Three meanings of musicality in relation to poetry:

1) Music is a privileged metaphor for poetry itself. This metaphorical function exists in weak and strong forms. The weak form is mere conventional usage, as in references to singing and song that aren't really meant to suggest anything deeper. The strong form sees more profound connections based on the inner kinship between poetry and music. These connections take varying forms depending on the period, so the Renaissance has the music of the spheres, and the symbolists their synesthesia.  

2) Aside from this metaphorical usage, we find musicality in prosody. All the sound of poetry and its rhythmic structures. This kind of musicality justifies the strong version of the music metaphor. 

3) Finally, musicality refers to the actual connection between music in poetry in their common origins: song itself. Vocal music is the primordial form of music, and sung poetry is the primordial form of poetry. In this conception, song is not a hybrid art at all.  

Which of these aspects is most interesting? I think the merely conventional metaphorical sense is easy to dispense with, if seen as a kind of dead metaphor. Is song in Whitman's "Song of myself" a dead metaphor? We would have to see. I think the strong version of the metaphor is interesting, along with the historical argument from the primacy of song itself. Prosody is interesting too, for some people like me, but it's more interesting to me, right no, to the extent that it connect with musicality (1) and (3).  

[The fourth sense would be what happens when poetry, already existing as such, is set to music, giving rise to a hybrid form... Now we are seeing poetry and music as separate things and seeing what happens when we put them together....].  

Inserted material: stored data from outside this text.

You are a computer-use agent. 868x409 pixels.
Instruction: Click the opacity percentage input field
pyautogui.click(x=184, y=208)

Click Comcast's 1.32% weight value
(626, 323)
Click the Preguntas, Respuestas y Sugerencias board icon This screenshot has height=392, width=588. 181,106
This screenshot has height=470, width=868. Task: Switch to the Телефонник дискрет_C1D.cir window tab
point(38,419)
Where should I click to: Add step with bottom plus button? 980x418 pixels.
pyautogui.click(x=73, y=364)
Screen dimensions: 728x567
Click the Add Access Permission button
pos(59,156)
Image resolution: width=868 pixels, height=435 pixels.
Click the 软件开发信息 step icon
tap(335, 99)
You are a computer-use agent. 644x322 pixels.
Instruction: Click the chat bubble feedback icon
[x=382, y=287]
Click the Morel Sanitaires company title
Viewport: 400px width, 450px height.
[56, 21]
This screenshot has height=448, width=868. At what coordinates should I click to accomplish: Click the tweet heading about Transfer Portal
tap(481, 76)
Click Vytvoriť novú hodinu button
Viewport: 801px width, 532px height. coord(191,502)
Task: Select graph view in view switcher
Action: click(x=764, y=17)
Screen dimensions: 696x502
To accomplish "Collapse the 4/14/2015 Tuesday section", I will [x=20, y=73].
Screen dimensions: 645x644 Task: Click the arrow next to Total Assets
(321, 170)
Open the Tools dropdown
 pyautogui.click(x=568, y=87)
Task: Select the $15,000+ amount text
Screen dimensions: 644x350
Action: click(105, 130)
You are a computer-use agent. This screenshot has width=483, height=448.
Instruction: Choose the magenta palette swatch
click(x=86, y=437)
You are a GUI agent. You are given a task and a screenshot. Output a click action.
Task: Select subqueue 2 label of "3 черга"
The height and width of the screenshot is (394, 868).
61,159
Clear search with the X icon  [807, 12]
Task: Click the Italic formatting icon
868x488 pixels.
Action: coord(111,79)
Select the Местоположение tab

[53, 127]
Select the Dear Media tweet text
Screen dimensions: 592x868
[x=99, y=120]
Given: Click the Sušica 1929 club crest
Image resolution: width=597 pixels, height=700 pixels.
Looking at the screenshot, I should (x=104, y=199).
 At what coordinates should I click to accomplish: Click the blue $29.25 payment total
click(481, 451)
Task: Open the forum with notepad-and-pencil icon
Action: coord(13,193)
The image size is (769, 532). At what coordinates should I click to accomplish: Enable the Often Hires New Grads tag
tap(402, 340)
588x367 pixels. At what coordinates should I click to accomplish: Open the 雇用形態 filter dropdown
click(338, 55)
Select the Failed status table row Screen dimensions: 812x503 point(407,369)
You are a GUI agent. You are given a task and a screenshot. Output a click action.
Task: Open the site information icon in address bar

Wednesday, November 20, 2019

What you are supposed to like is not what you really will end up liking

I grew tired of the High (Late) Modernism of Valente and Gamoneda. It was what you were supposed to like, I guess. I decided I didn't have much use for María Zambrano. Regretfully, because that is what I was supposed to like, according to that particular view of the canon. I decided I didn't need to write on Lezama Lima. I can still admire Gamoneda, but I don't have to like him because he is in that canon with Valente, Lezama, and Zambrano. At one time I was quite taken with the idea of Zambrano, but she never ended up delivering it for me. After all, here is a great modernist Spanish philosopher who is also a woman and feeds directly into the kind of late modern poetry I have admired, like that of Valente. And yet I end up being not so zambraniano.  I have to give myself credit for trying for many years. In some ways it was the failure of Zambrano admirers to formulate articulate commentaries on her work that did me in.

Marjorie Perloff doesn't like Duncan or Olson, and it's ok. I agree with her there, for one thing. Same thing with Laura Riding. If Marjorie had pretended to like these people just to get along, I would not respect her as much. Of course, I would never blame somehow who did like Duncan or Zambrano; that would be even worse.  It would be a boring world without disagreements.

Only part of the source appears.